Task instructions: Once the line holding "How do I perform: Close" appears, repeat it and each line after it to the end of the data, exactly and with nothing else; pictures stay out.
########################################
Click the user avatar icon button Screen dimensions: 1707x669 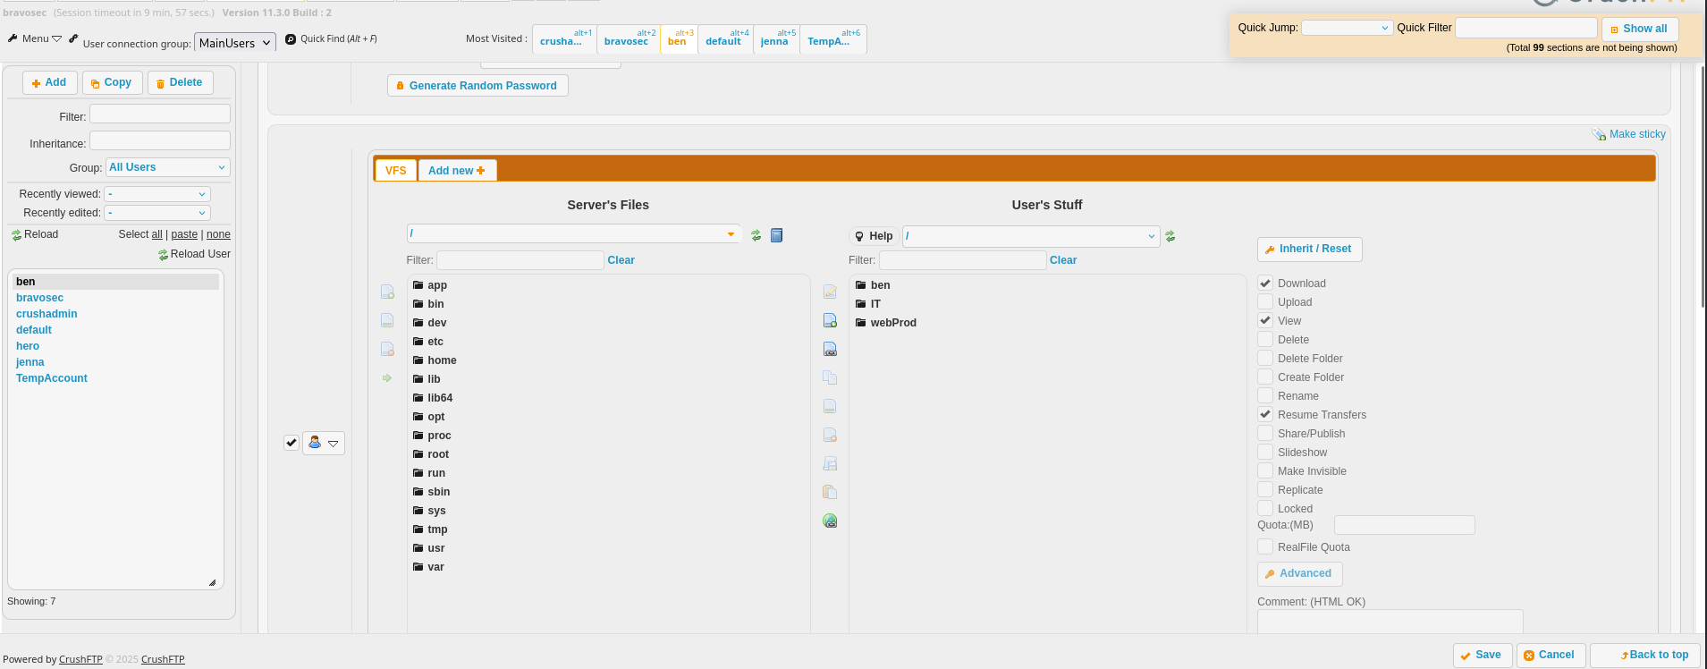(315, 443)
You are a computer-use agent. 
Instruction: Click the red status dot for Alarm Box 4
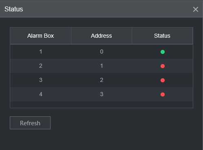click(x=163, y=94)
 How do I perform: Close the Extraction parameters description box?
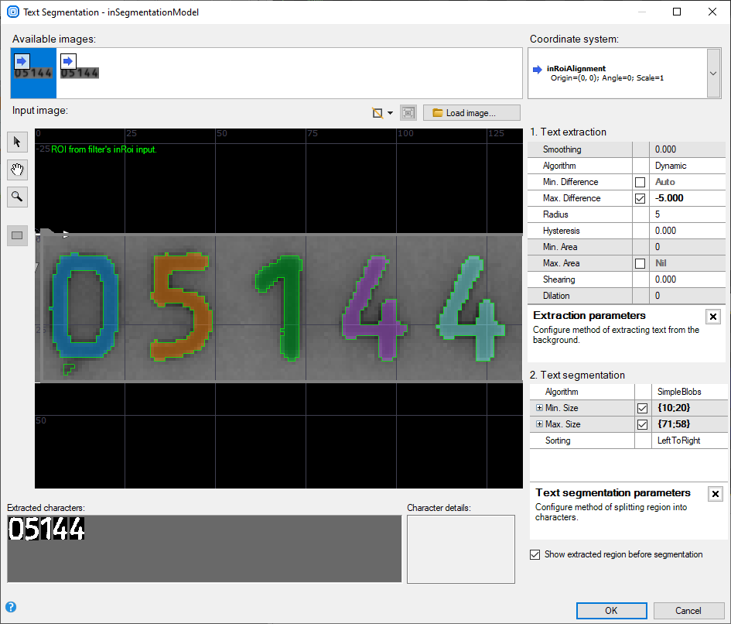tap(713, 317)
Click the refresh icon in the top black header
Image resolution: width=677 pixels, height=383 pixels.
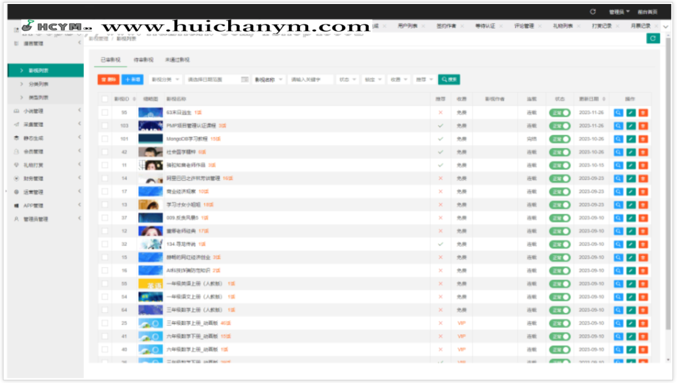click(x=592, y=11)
########################################
Response for this exercise:
 How do I perform: Close the Extraction parameters description box?
tap(713, 317)
Click the refresh icon in the top black header
Image resolution: width=677 pixels, height=383 pixels.
click(x=592, y=11)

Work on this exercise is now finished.